The other memory leak issue has to do with making sure that delete is actually called for each object pointer held in the container. The container cannot "own" the pointer because it holds it as a void* and thus cannot perform the proper cleanup. The user must be responsible for cleaning up the objects. This produces a serious problem if you add pointers to objects created on the stack and objects created on the heap to the same container because a delete-expression is unsafe for a pointer that hasn't been allocated on the heap.

Can anyone explains more detail why "adding pointers to objects created on the stack and objects created on the heap to the same container" produces a serious problem?

To make the problem more clearly, I add the related code snippet.

class Stack {
  struct Link {
    void* data;
    Link* next;
    void initialize(void* dat, Link* nxt);
  }* head;
public:
  void initialize();
  void push(void* dat);
  void* peek();
  void* pop();
  void cleanup();
};

Upvotes: 1

Views: 2797

Answers (2)

SomeWittyUsername
SomeWittyUsername

Reputation: 18348

This paragraph is indeed a bit vague. It mixes 2 different issues and that leads to confusion, in my opinion.

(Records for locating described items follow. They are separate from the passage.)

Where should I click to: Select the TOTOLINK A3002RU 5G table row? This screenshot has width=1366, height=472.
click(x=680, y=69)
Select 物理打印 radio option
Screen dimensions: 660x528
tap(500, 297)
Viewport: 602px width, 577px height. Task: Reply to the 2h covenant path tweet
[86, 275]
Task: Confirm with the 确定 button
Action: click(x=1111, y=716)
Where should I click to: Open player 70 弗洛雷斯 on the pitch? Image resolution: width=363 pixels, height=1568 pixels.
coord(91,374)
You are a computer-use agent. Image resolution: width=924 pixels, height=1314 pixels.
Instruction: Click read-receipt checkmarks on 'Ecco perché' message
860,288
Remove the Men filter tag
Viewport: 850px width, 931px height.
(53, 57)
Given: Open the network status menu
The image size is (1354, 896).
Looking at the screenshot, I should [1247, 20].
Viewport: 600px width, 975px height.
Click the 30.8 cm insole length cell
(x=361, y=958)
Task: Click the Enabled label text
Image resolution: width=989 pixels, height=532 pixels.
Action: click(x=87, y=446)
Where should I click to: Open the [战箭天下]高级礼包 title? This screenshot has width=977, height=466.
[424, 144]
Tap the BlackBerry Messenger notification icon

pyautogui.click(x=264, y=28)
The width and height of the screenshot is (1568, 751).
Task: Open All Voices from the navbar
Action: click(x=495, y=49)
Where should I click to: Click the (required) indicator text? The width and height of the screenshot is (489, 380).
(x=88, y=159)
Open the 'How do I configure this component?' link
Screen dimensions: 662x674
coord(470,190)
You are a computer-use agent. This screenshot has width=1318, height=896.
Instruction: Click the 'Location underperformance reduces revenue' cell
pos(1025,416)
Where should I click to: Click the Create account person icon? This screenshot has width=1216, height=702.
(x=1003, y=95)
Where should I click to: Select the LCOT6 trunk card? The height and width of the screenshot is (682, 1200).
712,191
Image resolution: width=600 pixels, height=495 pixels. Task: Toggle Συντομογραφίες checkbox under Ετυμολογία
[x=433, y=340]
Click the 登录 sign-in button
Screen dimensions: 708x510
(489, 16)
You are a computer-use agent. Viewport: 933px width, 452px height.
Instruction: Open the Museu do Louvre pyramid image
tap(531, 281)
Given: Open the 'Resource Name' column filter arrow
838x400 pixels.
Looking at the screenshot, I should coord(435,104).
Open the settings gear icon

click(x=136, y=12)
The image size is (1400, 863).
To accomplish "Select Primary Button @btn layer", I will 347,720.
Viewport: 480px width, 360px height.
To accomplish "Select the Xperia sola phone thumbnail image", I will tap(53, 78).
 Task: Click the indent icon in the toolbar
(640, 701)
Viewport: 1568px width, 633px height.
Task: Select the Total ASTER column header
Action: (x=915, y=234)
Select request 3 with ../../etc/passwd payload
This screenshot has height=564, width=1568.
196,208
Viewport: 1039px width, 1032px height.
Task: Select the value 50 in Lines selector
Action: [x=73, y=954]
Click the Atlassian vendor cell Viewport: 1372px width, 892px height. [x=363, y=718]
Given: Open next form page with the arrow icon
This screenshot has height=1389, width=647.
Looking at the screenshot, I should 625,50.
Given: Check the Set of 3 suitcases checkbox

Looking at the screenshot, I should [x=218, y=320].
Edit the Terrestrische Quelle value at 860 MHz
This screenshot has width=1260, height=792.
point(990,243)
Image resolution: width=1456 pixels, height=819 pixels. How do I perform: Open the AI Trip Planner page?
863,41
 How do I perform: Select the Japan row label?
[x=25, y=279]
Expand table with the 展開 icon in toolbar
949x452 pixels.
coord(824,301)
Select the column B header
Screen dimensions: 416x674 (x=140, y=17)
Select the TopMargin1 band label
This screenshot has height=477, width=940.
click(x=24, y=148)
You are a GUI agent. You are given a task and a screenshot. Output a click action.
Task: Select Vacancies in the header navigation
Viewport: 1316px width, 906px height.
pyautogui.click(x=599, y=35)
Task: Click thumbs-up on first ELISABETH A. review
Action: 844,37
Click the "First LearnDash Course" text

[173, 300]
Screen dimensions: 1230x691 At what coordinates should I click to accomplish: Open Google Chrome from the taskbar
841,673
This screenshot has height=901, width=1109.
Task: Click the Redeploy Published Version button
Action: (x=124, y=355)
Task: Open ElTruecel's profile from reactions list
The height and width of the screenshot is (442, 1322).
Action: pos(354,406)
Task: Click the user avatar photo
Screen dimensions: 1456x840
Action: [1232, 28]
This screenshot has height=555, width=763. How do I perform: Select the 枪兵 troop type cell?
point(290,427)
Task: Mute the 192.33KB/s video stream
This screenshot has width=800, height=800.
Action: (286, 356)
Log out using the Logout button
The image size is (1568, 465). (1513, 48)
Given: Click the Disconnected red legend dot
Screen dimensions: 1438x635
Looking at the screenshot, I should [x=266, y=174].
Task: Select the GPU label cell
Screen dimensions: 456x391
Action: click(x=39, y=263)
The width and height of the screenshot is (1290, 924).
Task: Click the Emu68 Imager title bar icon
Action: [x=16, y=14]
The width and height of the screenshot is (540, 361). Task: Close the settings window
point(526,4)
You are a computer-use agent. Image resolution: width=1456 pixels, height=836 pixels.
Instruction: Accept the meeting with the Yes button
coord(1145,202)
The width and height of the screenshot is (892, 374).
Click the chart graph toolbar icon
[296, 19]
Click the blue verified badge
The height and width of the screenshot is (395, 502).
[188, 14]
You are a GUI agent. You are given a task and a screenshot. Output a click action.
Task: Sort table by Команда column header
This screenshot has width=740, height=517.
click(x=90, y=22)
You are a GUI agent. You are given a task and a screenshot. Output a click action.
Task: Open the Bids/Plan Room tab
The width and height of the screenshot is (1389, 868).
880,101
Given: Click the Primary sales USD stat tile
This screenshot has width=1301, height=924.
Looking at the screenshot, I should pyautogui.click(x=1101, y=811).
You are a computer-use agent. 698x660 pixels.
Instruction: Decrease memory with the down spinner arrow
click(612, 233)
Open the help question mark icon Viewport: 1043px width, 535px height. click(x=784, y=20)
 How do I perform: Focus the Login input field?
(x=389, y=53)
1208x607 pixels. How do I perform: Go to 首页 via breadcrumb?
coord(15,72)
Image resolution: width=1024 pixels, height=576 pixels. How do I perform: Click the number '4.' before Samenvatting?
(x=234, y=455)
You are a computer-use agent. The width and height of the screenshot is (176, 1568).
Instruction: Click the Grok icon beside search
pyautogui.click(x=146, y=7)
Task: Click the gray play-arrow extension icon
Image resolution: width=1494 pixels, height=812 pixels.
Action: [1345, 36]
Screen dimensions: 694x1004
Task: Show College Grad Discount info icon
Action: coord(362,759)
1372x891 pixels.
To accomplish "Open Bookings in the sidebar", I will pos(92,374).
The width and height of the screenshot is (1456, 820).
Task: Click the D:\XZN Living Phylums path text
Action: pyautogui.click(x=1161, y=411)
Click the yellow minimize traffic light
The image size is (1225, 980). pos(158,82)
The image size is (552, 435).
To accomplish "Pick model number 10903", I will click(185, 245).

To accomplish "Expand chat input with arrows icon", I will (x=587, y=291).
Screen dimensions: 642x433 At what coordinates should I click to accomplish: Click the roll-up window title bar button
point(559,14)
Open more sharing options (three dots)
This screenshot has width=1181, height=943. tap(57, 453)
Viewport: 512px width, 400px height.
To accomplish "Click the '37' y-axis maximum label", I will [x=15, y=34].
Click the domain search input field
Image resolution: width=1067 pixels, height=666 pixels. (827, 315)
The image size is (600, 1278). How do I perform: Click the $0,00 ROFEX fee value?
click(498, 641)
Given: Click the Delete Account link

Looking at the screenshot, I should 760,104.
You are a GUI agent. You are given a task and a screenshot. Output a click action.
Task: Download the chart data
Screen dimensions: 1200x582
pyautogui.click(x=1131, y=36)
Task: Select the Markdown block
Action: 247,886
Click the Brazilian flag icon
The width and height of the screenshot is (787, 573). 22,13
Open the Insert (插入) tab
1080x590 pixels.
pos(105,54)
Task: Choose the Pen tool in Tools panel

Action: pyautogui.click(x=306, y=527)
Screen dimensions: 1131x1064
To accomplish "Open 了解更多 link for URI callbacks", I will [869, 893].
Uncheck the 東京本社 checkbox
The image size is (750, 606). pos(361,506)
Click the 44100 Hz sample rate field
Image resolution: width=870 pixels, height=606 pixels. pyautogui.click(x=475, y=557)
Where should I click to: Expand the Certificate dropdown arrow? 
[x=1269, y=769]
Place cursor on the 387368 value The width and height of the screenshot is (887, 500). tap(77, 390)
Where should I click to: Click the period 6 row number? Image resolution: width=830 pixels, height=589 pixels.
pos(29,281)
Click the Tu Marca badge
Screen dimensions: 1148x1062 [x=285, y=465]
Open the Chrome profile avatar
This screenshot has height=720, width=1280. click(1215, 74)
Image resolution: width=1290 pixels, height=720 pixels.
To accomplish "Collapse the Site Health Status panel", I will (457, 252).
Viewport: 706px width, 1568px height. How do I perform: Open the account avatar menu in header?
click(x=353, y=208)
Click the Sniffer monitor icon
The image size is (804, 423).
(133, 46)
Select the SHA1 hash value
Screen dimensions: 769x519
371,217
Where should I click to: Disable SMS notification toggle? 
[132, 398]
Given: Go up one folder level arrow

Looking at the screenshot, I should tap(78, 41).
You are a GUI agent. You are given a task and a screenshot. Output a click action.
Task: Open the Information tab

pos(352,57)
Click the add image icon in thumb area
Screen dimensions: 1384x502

  1. In order to correctly delete an object, its type must be known to the compiler. For void* the type isn't known (that's exactly the point of using void* - to hide the actual type). So the deletion can't be performed on such object without casting to the proper actual type.
  2. Normally usage of void* implies that ownership of the pointed object belongs to some outer entity by design, and not to the entity containing the pointer. Inside the entity the pointer is opaque and serves as a handler to an external object, which is a black-box as far as the the entity is concerned. The Stack class must be well aware of the responsibilities division and must not attempt to destroy the void* object since it has no idea neither about it's lifetime (leading to attempt to free stack variable, for example), nor about the operations that should be done upon the destruction (leading to functional incorrectness).

Upvotes: 1

Mppl
Mppl

Reputation: 961

As a general rule objects on the stack dont need to be Deleted, objects on the heap need. If you place them in the same container how do you keep track of which ones to delete? You better have two containers, one for objects on the stack(the ones that dont need delete), other for objects on the heap(the ones that need to be deleted).